If Air Force won't come (and they may not), the next best western choice is UNLV.  UNLV hasn't done anything on the football field, but the potential is huge with a great Las Vegas market, a big growth state in NV, decent school, decent facilities, and a super B-Ball program that has been strong for years with a huge fan base.   Everything is there for a major football program, and a Power-5 invite could and should make the program explode -- and relatively quickly.  Fans there would get behind this in a hurry ...

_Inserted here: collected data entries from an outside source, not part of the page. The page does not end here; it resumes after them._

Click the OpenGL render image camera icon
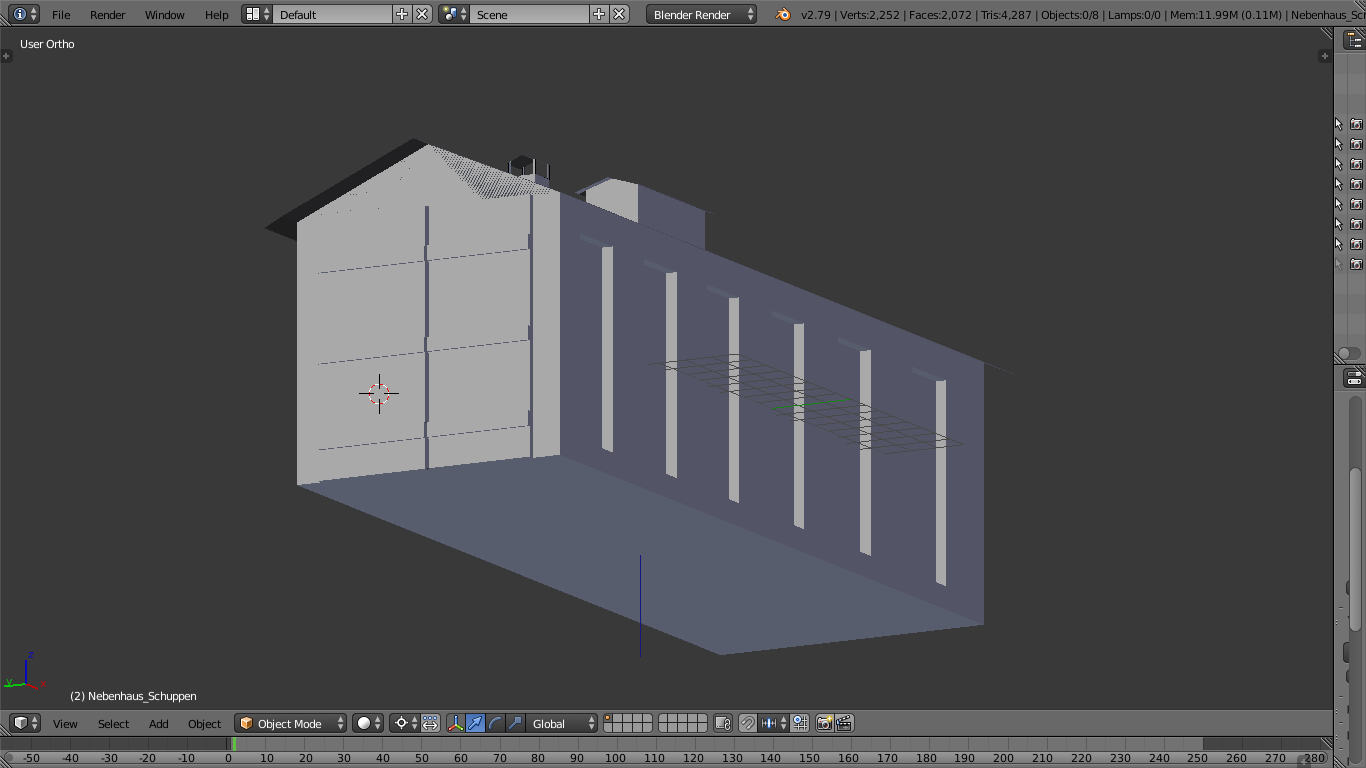This screenshot has height=768, width=1366. (x=824, y=723)
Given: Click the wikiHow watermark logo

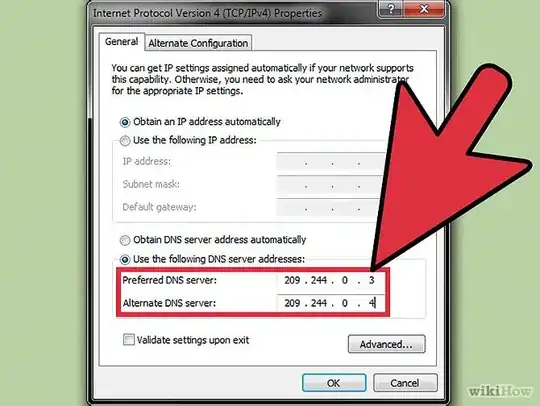Looking at the screenshot, I should pyautogui.click(x=500, y=391).
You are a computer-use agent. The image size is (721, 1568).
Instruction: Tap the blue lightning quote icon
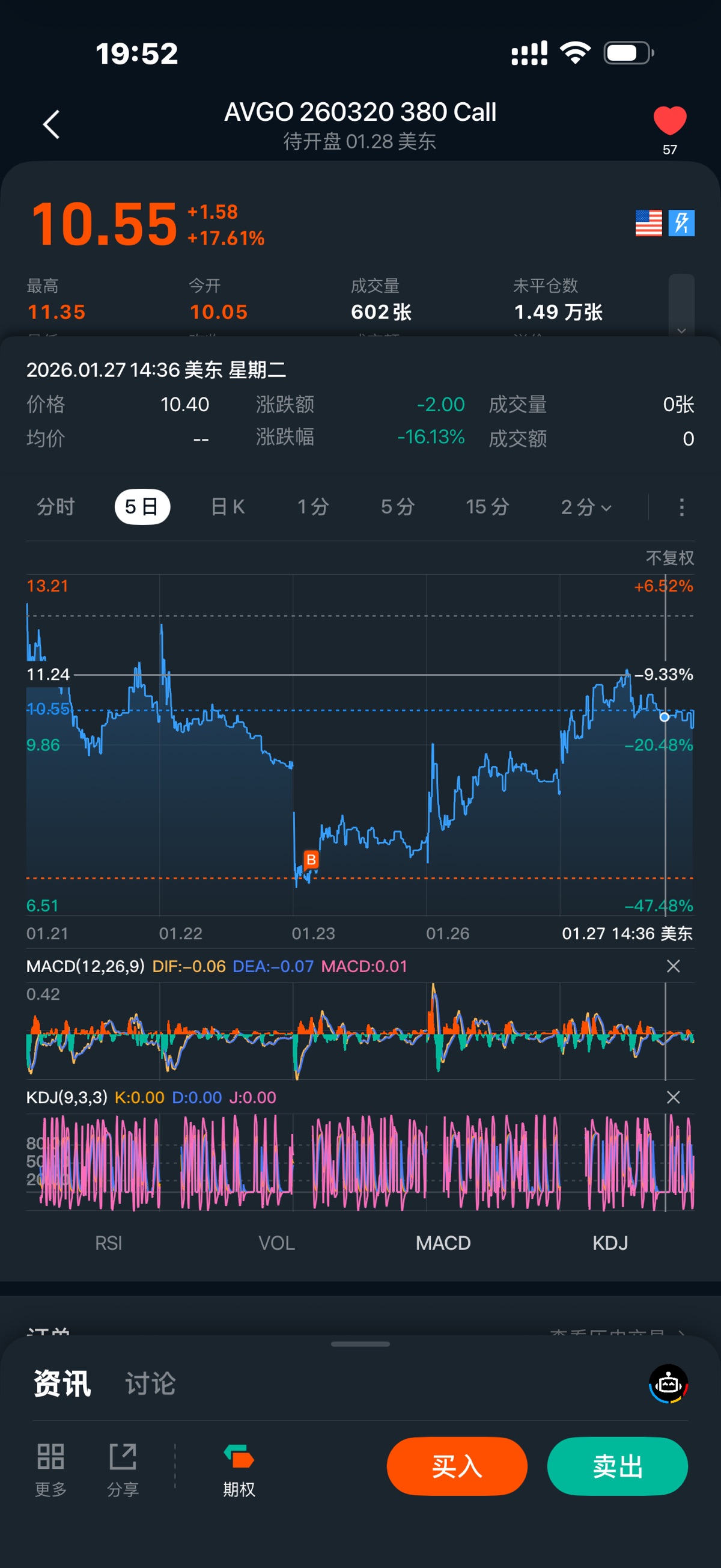pyautogui.click(x=681, y=223)
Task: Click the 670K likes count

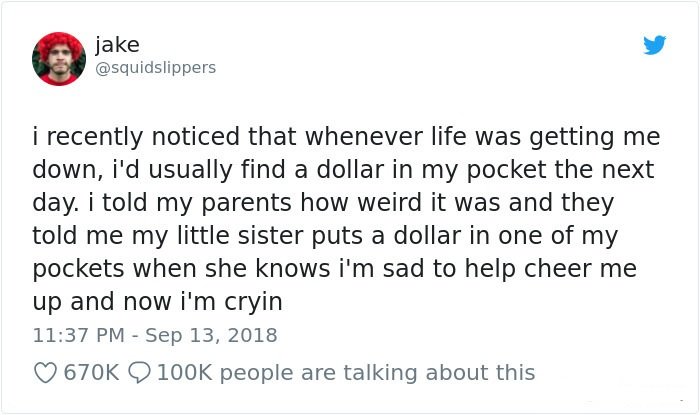Action: 92,373
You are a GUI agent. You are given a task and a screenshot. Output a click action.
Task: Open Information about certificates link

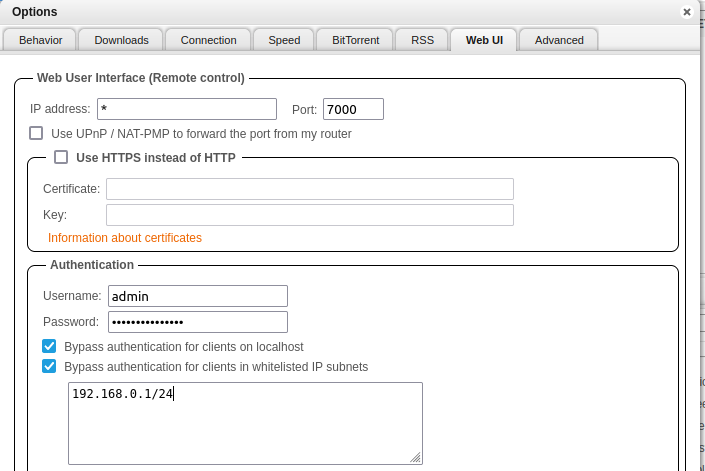pos(125,238)
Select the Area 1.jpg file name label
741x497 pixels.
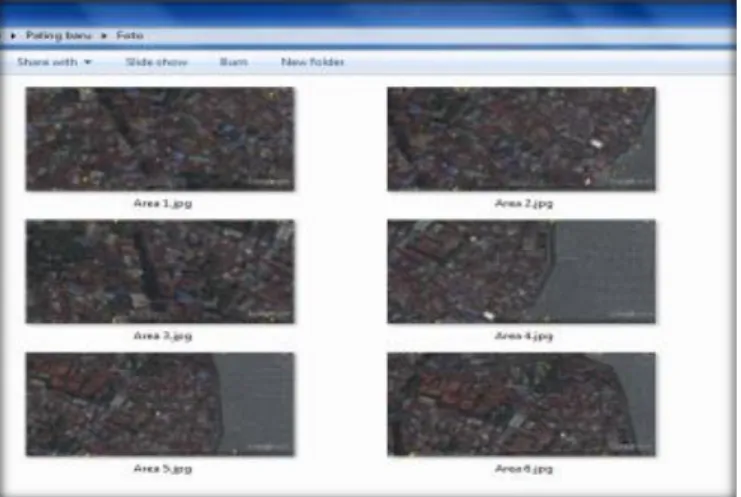tap(163, 203)
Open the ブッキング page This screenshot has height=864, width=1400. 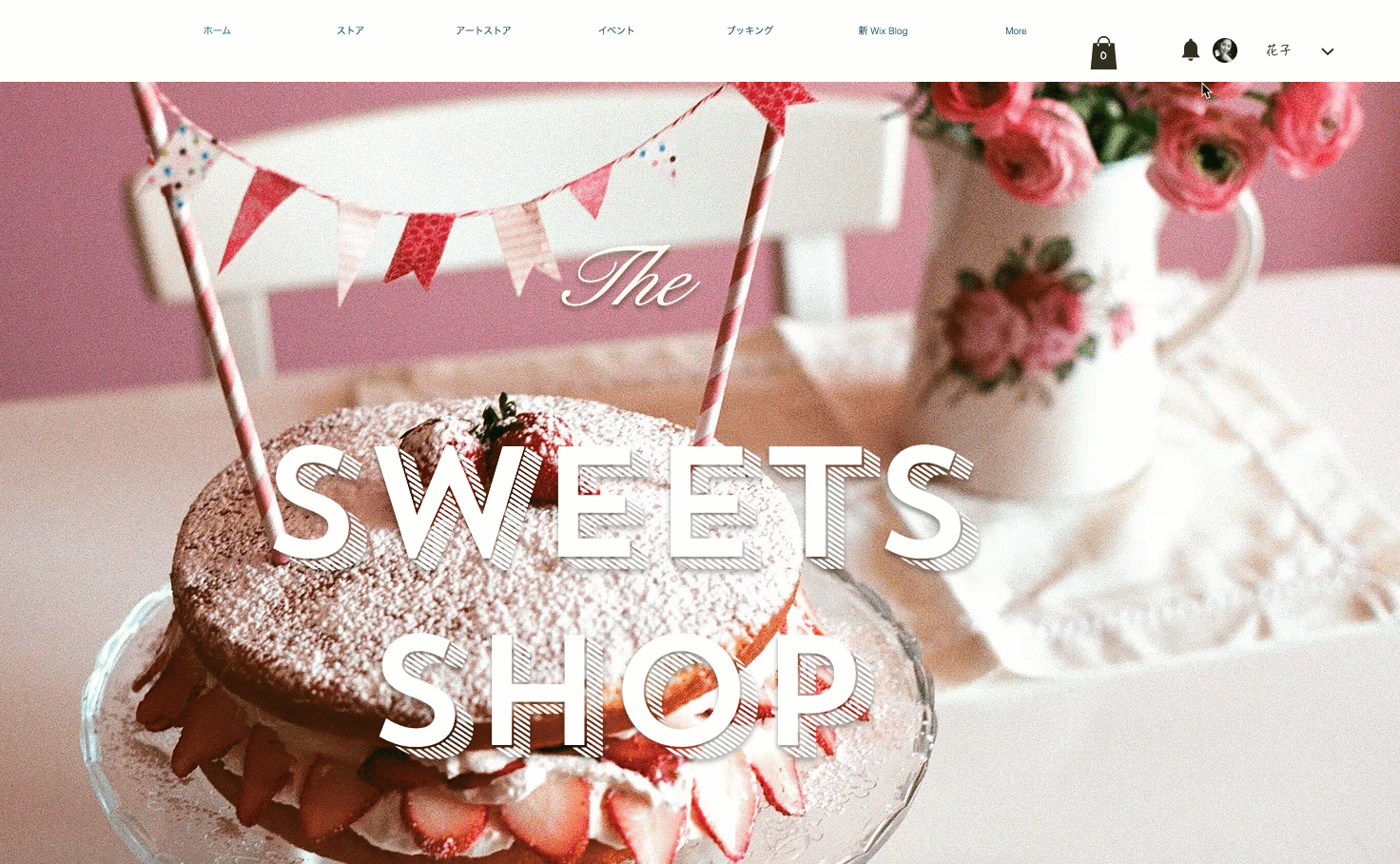click(749, 30)
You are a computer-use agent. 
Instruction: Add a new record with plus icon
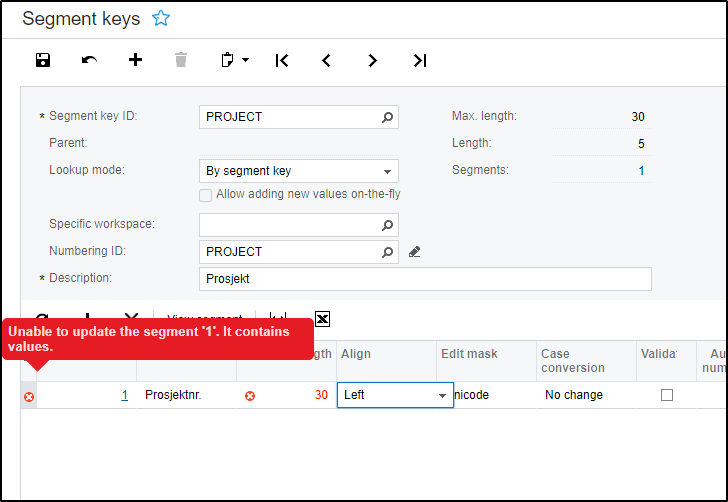(135, 60)
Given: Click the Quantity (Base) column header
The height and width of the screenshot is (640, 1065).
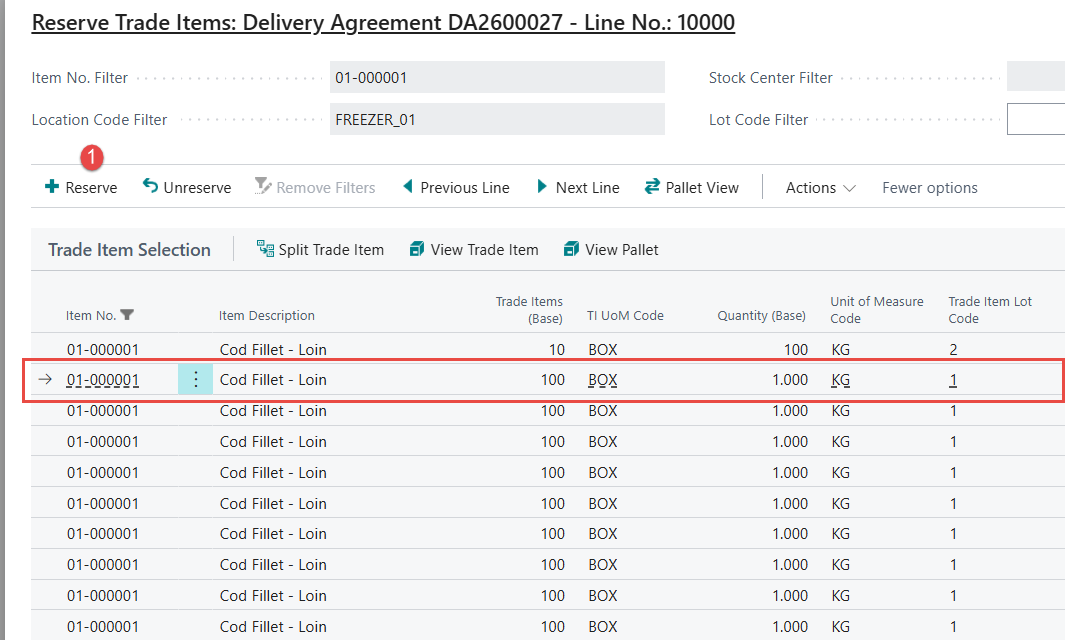Looking at the screenshot, I should point(761,315).
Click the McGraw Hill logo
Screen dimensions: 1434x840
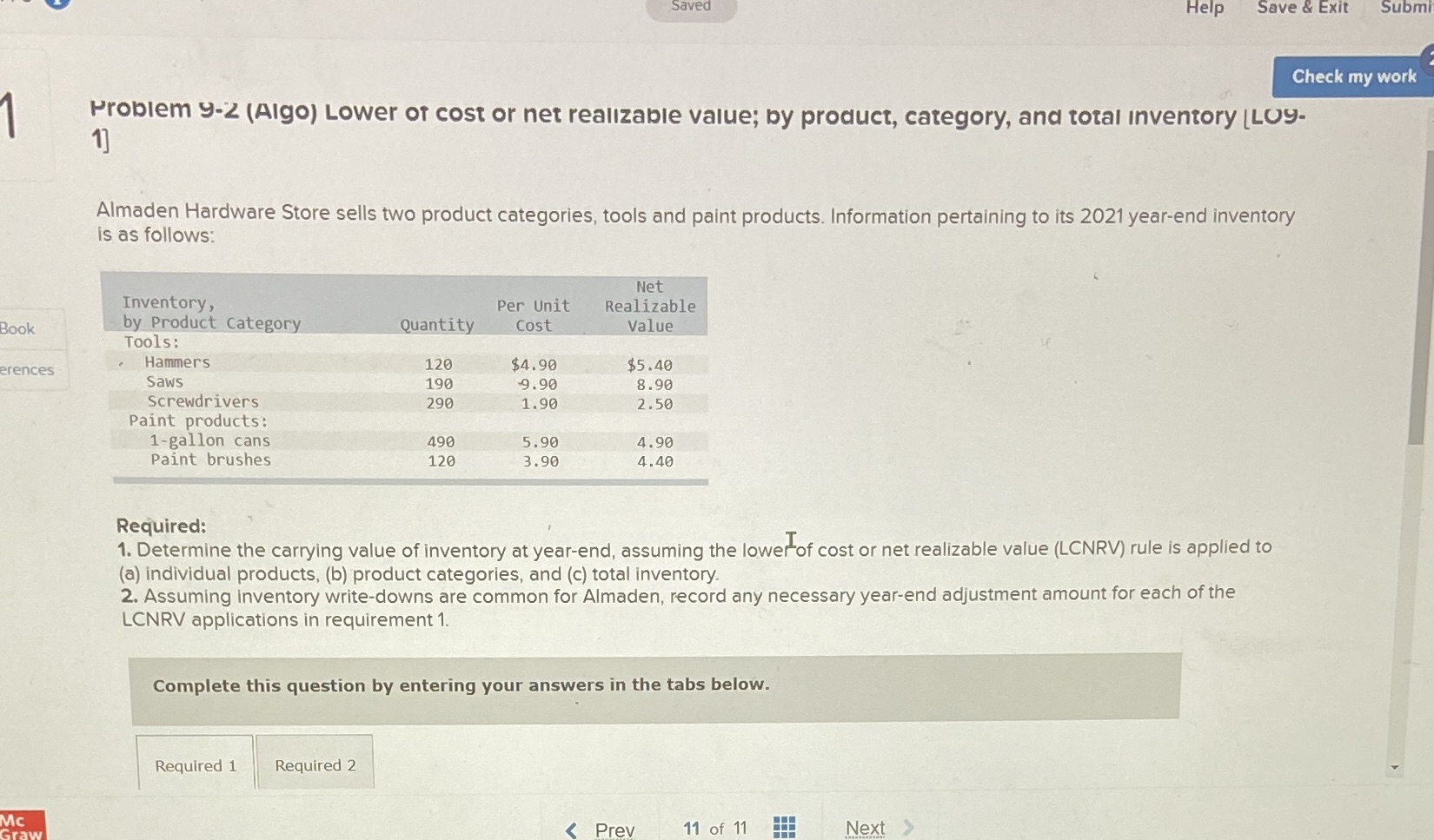[x=19, y=823]
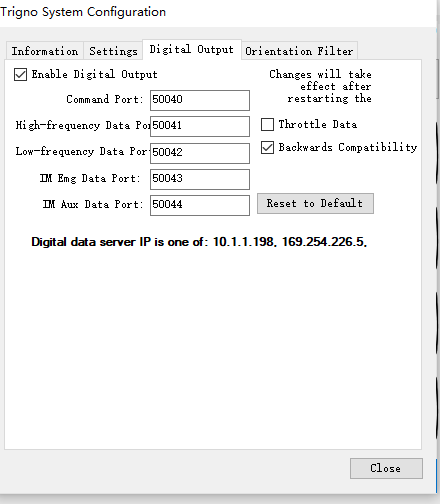Viewport: 440px width, 504px height.
Task: Click the IM Aux Data Port label
Action: (93, 204)
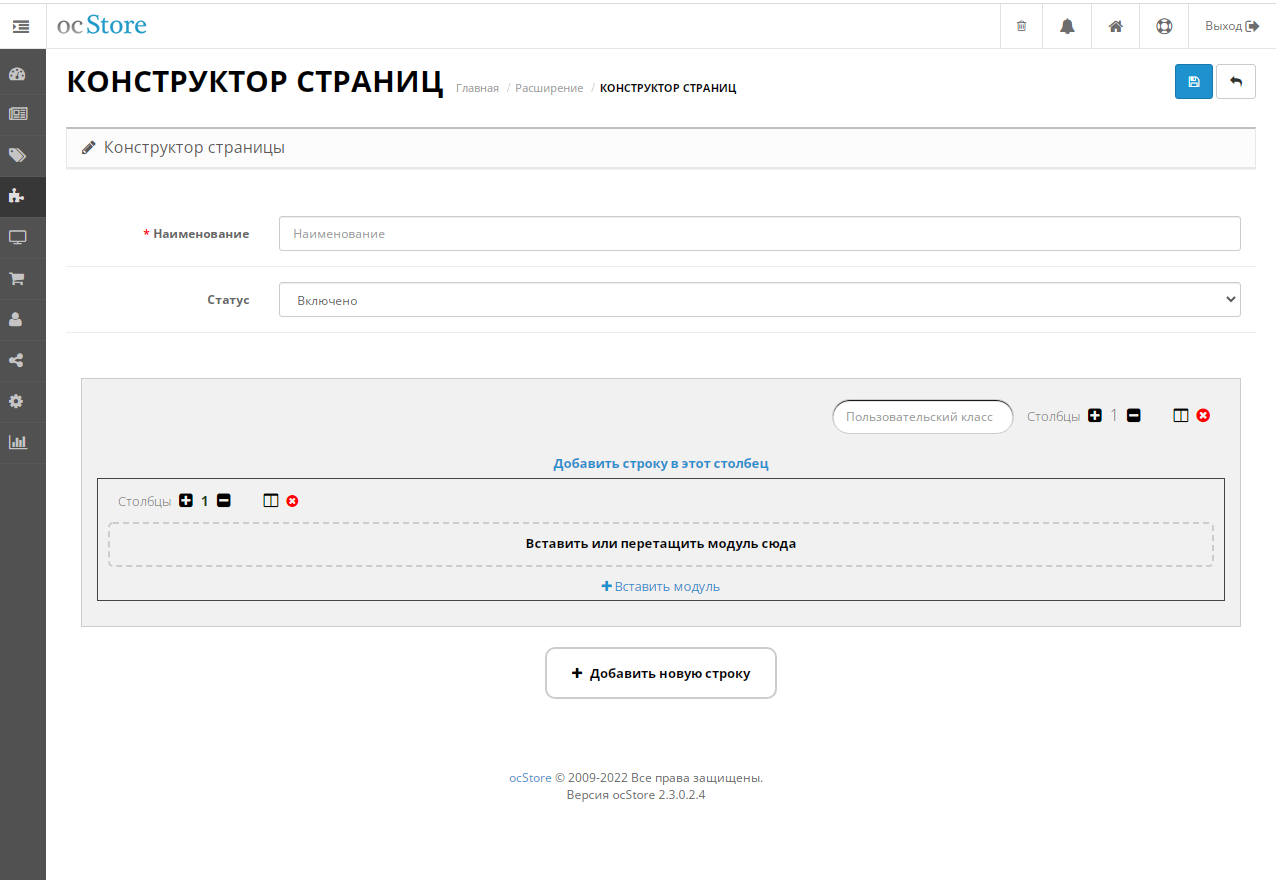Click the Наименование input field
The height and width of the screenshot is (880, 1276).
pyautogui.click(x=759, y=234)
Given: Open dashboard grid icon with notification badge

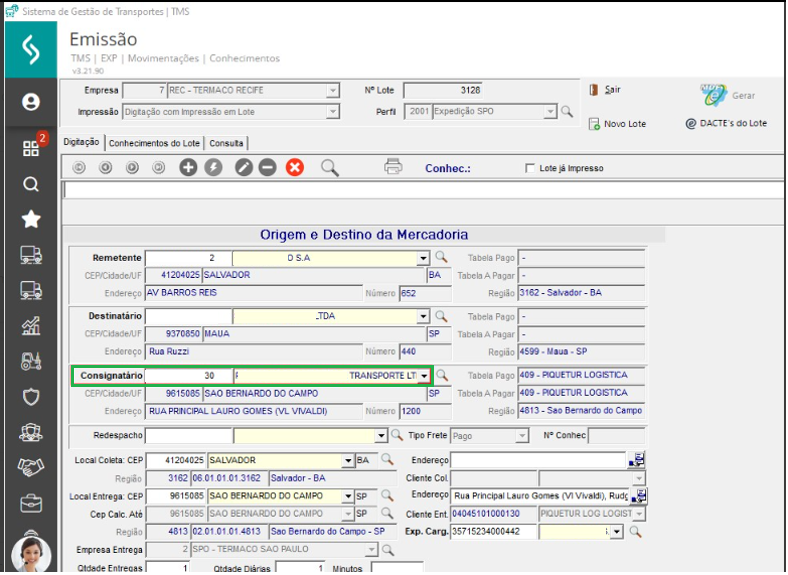Looking at the screenshot, I should 31,148.
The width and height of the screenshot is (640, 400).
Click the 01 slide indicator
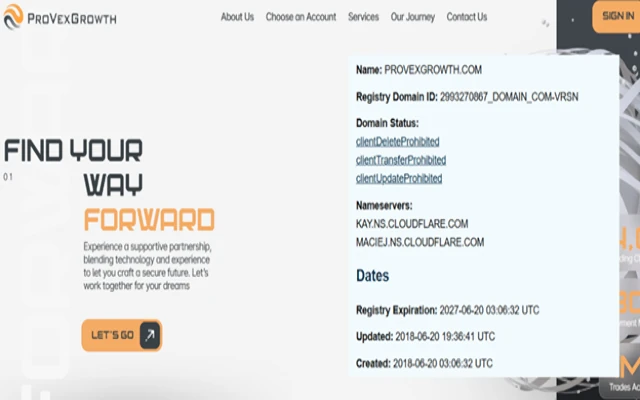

Excluded are San Diego State (in some ways similar to UNLV, but they labor under the "Cal State X" syndrome -- always will be a second class citizen versus the PAC-12 University of California schools, and private schools USC and Stanford), and Boise State (the university is only a relatively few years removed from JUCO status, its athletic programs outside of football aren't ready for prime time, and its TV market is tiny and will remain so for the foreseeable future).


From the East:


First choice is UConn, hands down -- for many of the same reasons the Big 10 invited Rutgers, except UConn is a better choice than Rutgers was.  Connecticut brings a piece of the New York market, a super strong basketball program, a big fan base, and the potential for a very strong football program in a relatively short time period.  ESPN's home market, to boot.  LOTS of potential here, with instant major market appeal.  This is the first choice out of the East, and could be matched up with WVU, even though they're not exactly next door neighbors.  If you were only to invite two teams, your two best choices are BYU and UConn, NOT Cincinnati and UConn, or BYU and Cincinnati. 


Second eastern choice is Cincinnati, for all the reasons in the article. 


Third choice is UCF and fourth choice is USF, for the reasons listed in the article, but even as Big-12 members both schools would play second fiddle to FSU, and Florida, Georgia / the rest of the SEC -- much like SDSU would be a perennial second fiddle to USC and UCLA in California.  I've excluded Northern Illinois because it lacks the fan base, tradition, market, and facilities to make the cut, and I don't see it getting there any time soon.


BEST CHOICES:


1.  Expand by 4 teams, not by 6.  BYU, Air Force (or UNLV), UConn, Cincinnati.


2.  Expand by 2 teams.  BYU, UConn.


3.  If you absolutely insist on going to 16 (14's enough):  BYU, Air Force (or UNLV), UConn, Cincinnati, UCF, USF.


Last comment:  The Big-12 DOES need to expand now.  If it fails to be proactive and waits until the next round of expansion starts, it's most likely going to end up as the next dinner meal for one or more of the other major conferences, and its survival could once again be put at stake.  Now is the time to move, before that wolf is at the door.  Yes, they don't want to risk diluting the 20+ million per school right now -- but it might be better to take that risk, rather than perhaps risk oblivion by suddenly falling to 8 or 9 teams, and losing critical mass in a Big-10 / SEC / PAC-12 raid.  As the old expression goes ... pigs get fat, but hogs get slaughtered -- so it may be wise to expand now, and lock the future down, while it's still possible to do so  :-) 


kensing45
kensing45

@Sendero593 Awesome breakdown. Selfishly I dig the idea of UNLV in the Big 12 simply for the thought of seeing Oklahoma or Texas play in Vegas. 

gman0003

@Sendero593 NIU's facilities (indoor practice field, and weight room/offices/locker room are considered one of the top 5 in the country and a stadium upgrade is in the works.  They are also the most successful team mentioned in your lists in the past 10 years. 

cthusky
cthusky

where will UConn end up?

kensing45
kensing45

@cthusky Spit-balling? Either the Big Ten upon expansion to 16 teams (and continuing its eastern movement) or the ACC as it continues to try and fortify its Northeastern markets. Either would be just terrific for basketball.